Nursery sites were identified in the Gatún Formation of Panama, the Calvert Formation of Maryland, Banco de Concepción in the Canary Islands, and the Bone Valley Formation of Florida. Given that all existing lamniform sharks give birth to live young, this is believed to have been true of Megalodon as well. Infant megalodons were around 11 ft at their smallest, and the pups were vulnerable to predation by other shark species, such as the Great Hammerhead shark and the Snaggletooth shark.

An exceptional case in the fossil record suggests that juvenile megalodon may have occasionally attacked much larger balaenopterid whales.

Behavioral Traits, Sensing and Intelligence:  Not much is known about the social behaviors of Megalodon, however some scientists believe they could have had flexible hunting behaviors, and adaptations.

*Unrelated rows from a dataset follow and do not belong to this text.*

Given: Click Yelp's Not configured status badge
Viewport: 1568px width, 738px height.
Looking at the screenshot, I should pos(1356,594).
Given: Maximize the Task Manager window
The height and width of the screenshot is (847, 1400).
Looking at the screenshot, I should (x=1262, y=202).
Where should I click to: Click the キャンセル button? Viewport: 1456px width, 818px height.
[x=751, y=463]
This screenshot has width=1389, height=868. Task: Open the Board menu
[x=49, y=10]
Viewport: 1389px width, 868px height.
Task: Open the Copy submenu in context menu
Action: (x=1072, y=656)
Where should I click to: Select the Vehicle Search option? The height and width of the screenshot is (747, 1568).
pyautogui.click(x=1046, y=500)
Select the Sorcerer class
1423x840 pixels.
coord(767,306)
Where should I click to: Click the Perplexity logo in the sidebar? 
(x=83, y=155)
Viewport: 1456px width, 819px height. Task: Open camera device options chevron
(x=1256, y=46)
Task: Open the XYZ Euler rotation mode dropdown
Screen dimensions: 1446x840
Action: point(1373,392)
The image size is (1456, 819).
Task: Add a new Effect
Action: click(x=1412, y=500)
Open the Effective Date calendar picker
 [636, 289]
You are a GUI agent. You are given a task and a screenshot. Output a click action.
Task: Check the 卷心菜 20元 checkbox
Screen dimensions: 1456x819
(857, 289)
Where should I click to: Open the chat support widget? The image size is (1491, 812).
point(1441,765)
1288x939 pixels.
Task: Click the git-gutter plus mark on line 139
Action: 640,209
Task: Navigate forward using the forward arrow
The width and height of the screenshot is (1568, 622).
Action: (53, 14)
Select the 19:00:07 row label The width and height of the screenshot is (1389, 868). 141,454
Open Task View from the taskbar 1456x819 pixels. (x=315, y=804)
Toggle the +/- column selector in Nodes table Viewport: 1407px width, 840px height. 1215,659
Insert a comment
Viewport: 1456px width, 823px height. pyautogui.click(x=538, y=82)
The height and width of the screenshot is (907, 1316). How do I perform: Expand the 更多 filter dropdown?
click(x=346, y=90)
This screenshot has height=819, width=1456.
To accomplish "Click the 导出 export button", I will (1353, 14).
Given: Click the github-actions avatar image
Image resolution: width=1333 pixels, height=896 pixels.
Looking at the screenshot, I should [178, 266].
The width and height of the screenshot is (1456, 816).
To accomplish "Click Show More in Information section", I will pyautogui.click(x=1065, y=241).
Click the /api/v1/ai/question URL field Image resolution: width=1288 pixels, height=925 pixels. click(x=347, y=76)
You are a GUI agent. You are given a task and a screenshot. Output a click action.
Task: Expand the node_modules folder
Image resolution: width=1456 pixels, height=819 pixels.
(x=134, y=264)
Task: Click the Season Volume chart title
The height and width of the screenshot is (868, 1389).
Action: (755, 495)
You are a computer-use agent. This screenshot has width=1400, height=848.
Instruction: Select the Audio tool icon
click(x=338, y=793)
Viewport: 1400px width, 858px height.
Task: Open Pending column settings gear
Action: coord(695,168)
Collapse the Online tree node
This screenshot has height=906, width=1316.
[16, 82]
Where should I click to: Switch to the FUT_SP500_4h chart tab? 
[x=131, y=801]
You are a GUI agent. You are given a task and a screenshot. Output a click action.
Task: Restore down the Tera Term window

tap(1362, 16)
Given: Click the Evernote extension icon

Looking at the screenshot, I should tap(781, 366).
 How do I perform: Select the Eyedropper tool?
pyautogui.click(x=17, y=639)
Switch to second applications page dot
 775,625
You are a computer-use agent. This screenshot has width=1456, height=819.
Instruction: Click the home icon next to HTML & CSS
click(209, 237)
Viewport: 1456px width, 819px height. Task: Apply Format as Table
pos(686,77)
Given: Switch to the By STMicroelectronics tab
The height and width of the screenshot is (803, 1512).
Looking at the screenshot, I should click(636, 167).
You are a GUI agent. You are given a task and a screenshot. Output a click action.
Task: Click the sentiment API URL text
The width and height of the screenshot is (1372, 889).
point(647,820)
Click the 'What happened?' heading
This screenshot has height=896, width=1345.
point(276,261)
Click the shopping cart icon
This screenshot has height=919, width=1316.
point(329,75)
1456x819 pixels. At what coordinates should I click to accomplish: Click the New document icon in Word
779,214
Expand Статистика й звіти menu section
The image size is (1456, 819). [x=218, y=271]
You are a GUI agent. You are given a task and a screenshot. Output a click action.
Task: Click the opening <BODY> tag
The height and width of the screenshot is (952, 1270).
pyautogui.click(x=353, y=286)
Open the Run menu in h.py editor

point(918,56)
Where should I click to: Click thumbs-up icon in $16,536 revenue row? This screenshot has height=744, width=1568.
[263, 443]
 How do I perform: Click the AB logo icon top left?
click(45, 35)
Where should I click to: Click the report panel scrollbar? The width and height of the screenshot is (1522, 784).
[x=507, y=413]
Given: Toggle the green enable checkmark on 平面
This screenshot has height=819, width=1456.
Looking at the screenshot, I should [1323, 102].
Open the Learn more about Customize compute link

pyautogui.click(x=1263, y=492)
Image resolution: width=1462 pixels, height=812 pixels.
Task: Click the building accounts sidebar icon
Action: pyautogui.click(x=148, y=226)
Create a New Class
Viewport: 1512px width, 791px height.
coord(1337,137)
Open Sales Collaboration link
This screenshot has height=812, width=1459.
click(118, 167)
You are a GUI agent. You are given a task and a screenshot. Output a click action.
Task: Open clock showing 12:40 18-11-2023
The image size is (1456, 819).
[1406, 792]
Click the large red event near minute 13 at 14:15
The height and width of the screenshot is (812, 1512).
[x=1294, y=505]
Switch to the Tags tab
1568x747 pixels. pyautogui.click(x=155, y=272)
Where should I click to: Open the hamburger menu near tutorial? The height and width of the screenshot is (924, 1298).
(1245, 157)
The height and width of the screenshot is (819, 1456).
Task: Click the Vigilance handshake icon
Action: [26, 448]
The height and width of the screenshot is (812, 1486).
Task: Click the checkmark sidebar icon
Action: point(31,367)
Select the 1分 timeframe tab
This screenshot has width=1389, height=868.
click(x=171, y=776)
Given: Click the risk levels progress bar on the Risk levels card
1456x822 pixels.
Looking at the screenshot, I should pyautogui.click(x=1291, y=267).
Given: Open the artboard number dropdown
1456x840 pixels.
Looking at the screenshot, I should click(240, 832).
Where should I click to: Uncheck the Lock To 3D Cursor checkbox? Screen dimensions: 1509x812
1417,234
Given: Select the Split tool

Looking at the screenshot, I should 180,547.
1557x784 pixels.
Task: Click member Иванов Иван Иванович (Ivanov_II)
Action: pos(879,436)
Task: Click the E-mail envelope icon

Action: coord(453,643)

Some research suggested they could hunt in packs.

Megalodon did evolve intelligently and adapt different hunting strategies with different prey.

Speed:   A 2015 study linking shark size and typical swimming speed estimated that megalodon would have typically swum at 11 mph, given that its body mass was typically 48 metric tons (53 short tons), which is consistent with other aquatic creatures of its size, such as the fin whale which typically cruises at speeds of 9.0 to 13.4 mph (Jacoby, D. M. P.; Siriwat, P.; Freeman, R.; Carbone, C. (2015).